TASK DESCRIPTION -> When the line containing "Where should I click to: Click the" is found in the data below, give it again along with every later line, exactly; drop the pictures.

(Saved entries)
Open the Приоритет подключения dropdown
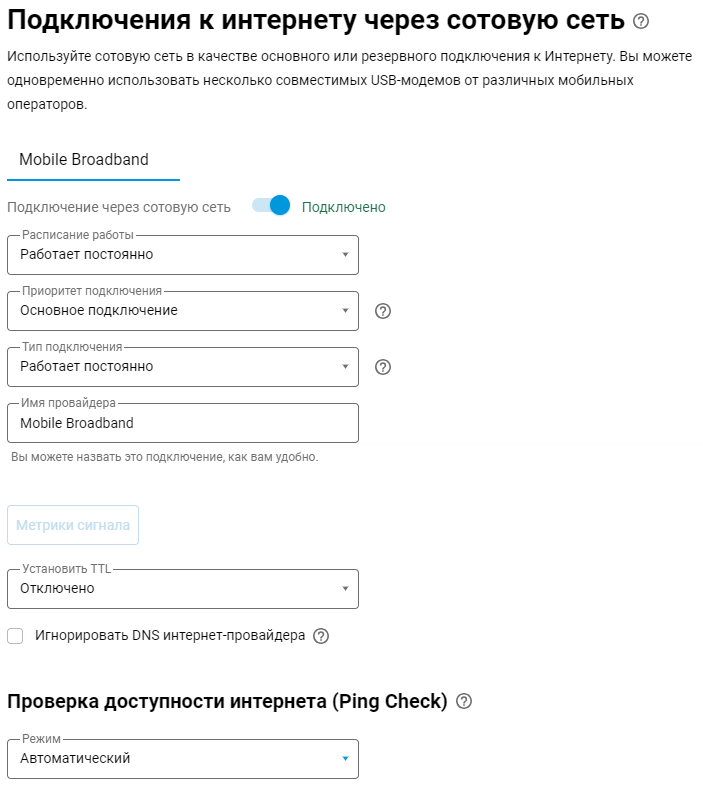This screenshot has width=703, height=791. pos(183,311)
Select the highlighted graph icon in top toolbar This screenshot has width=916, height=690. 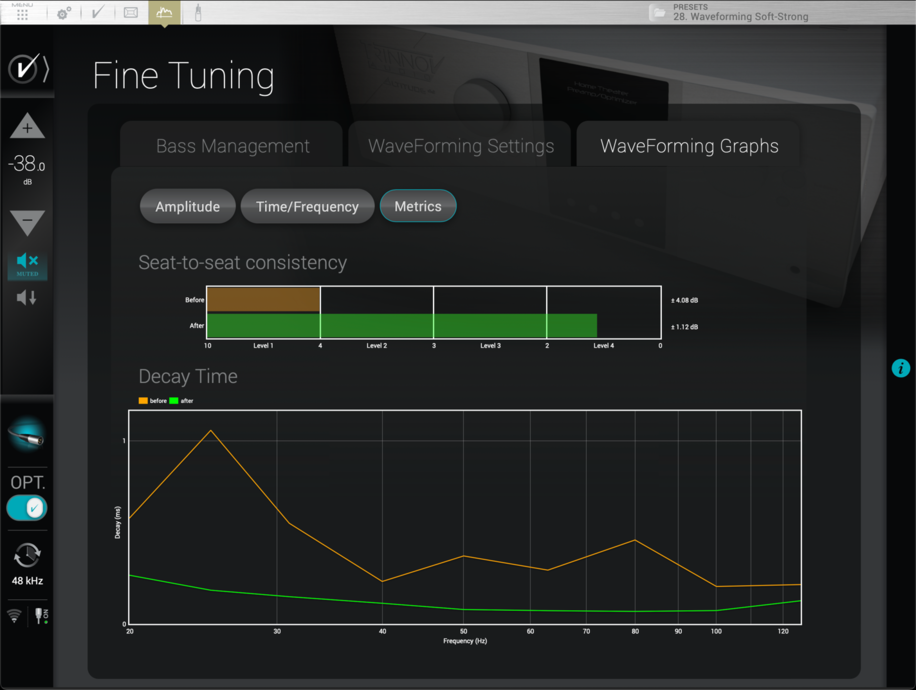coord(164,13)
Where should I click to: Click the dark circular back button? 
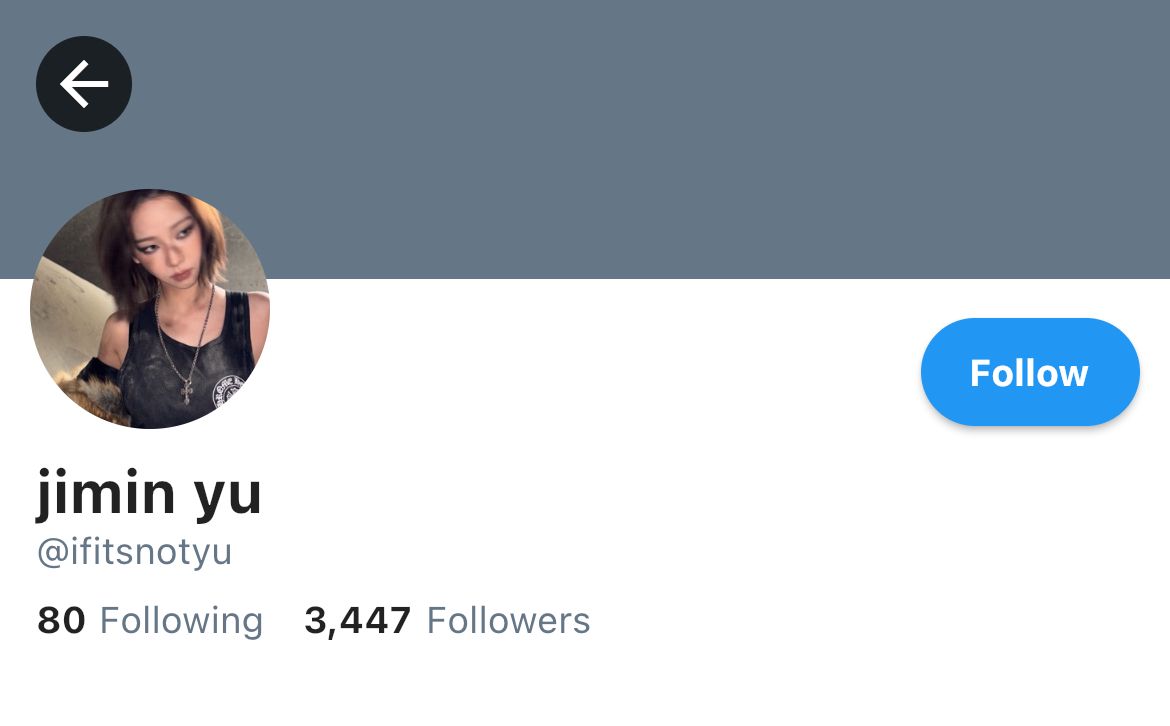[84, 84]
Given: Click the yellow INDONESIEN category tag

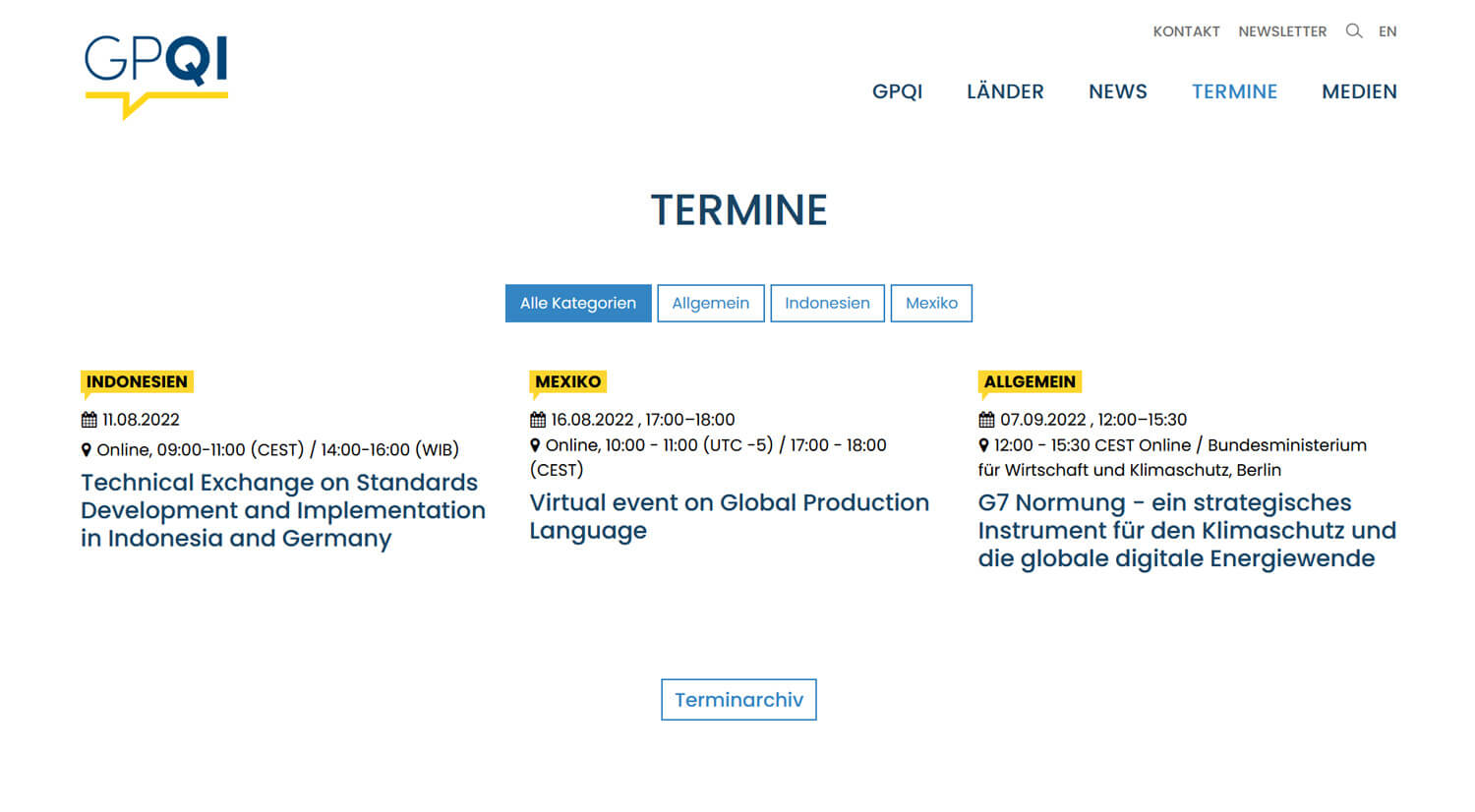Looking at the screenshot, I should tap(137, 381).
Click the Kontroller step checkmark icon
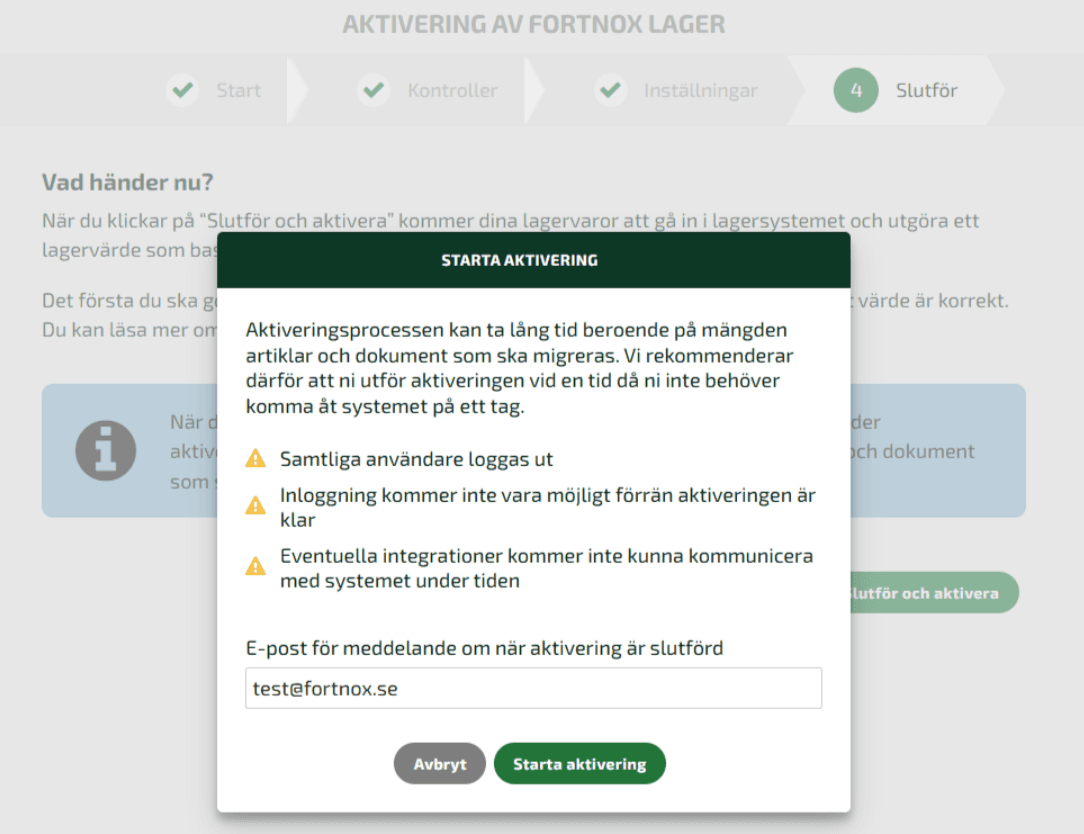The width and height of the screenshot is (1084, 834). coord(373,90)
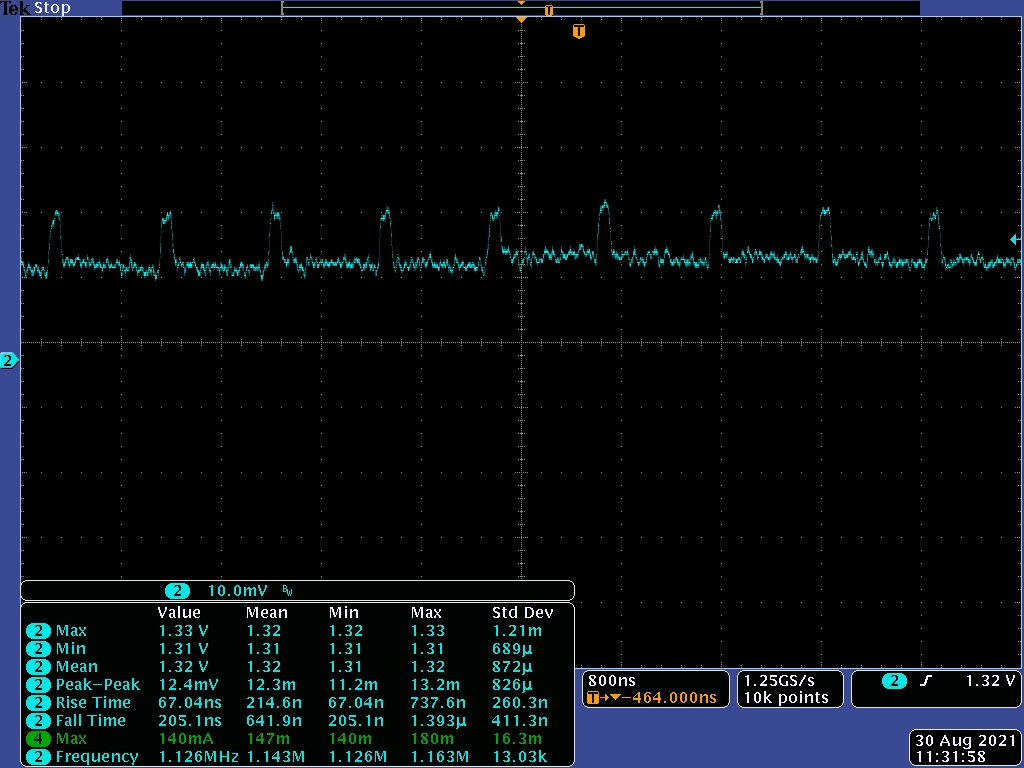Select the Rise Time measurement label
The height and width of the screenshot is (768, 1024).
[x=93, y=703]
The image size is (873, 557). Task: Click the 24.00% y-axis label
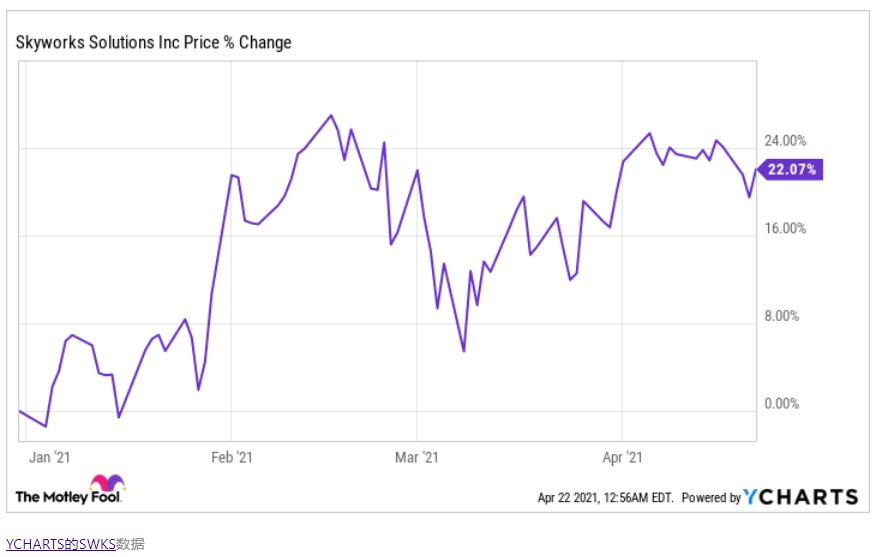pos(785,140)
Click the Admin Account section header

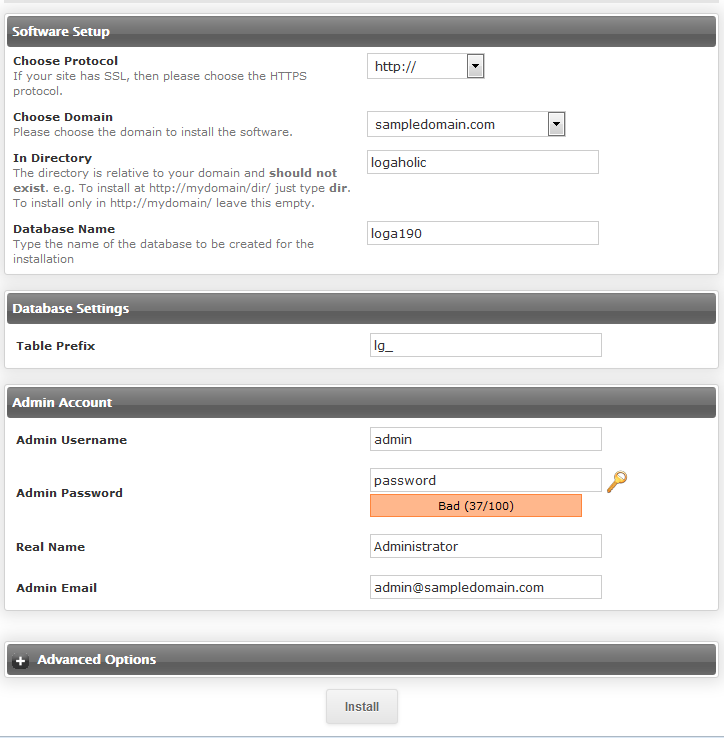tap(62, 403)
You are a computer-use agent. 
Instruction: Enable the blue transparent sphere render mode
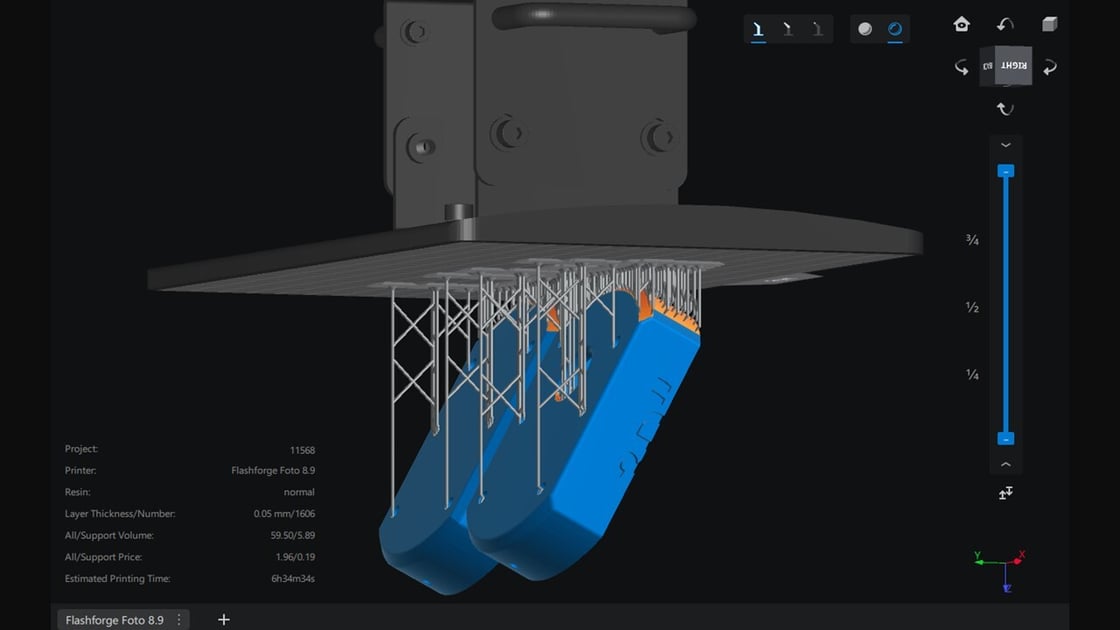(x=895, y=29)
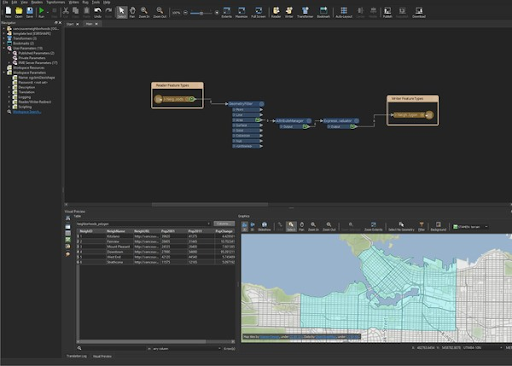
Task: Apply Auto-Layout to the canvas
Action: [344, 12]
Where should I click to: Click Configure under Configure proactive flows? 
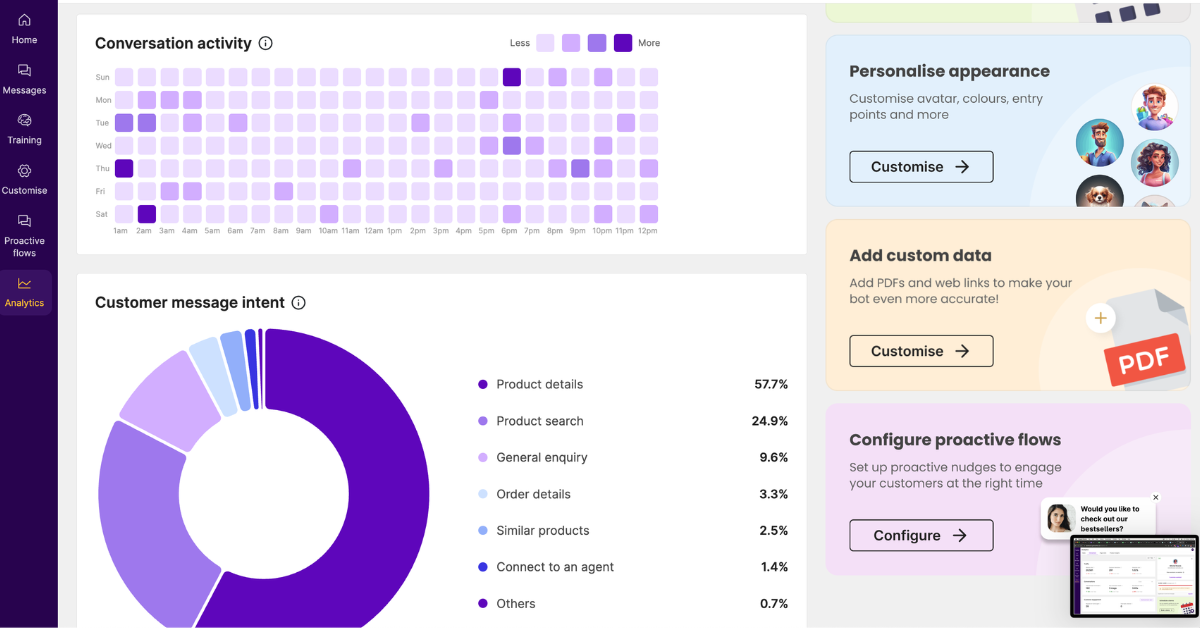921,535
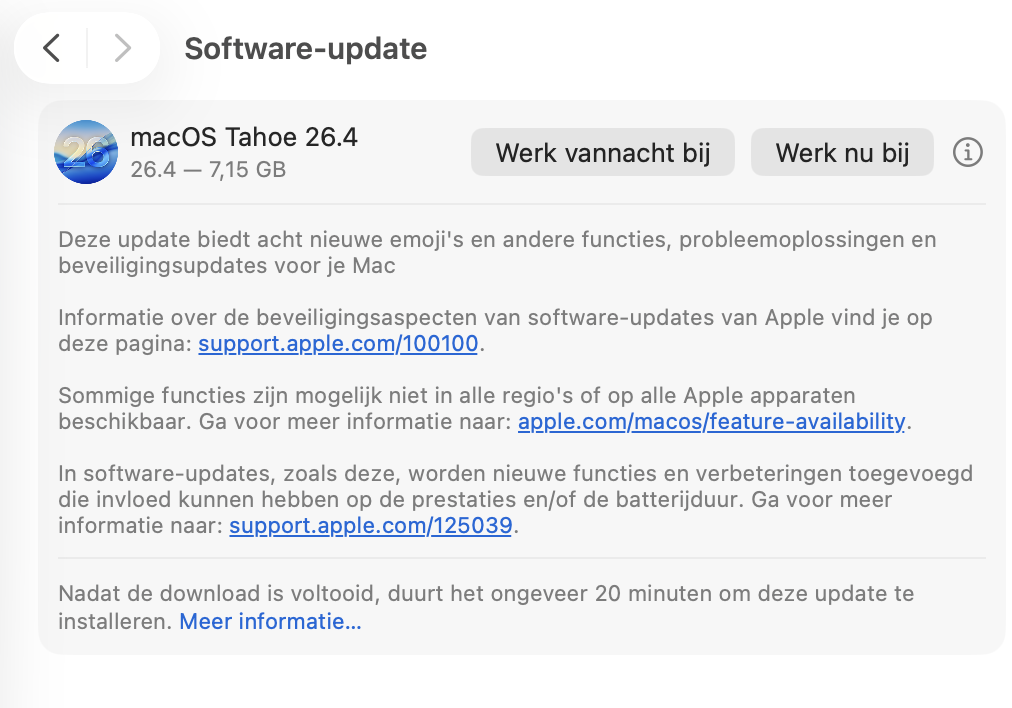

OUTPUT FOR THIS EXERCISE ->
Where should I click to: Click the dark circular back button? 
[84, 84]
Given: Click the yellow INDONESIEN category tag

Looking at the screenshot, I should tap(137, 381).
Click the Kontroller step checkmark icon
The width and height of the screenshot is (1084, 834). coord(373,90)
Select the Rise Time measurement label
The height and width of the screenshot is (768, 1024).
[x=93, y=703]
The image size is (873, 557). Task: Click the 24.00% y-axis label
pos(785,140)
Click the Admin Account section header

tap(62, 403)
You are a computer-use agent. 
Instruction: Enable the blue transparent sphere render mode
(x=895, y=29)
Task: Apply Auto-Layout to the canvas
Action: [344, 12]
Where should I click to: Click Configure under Configure proactive flows? 
921,535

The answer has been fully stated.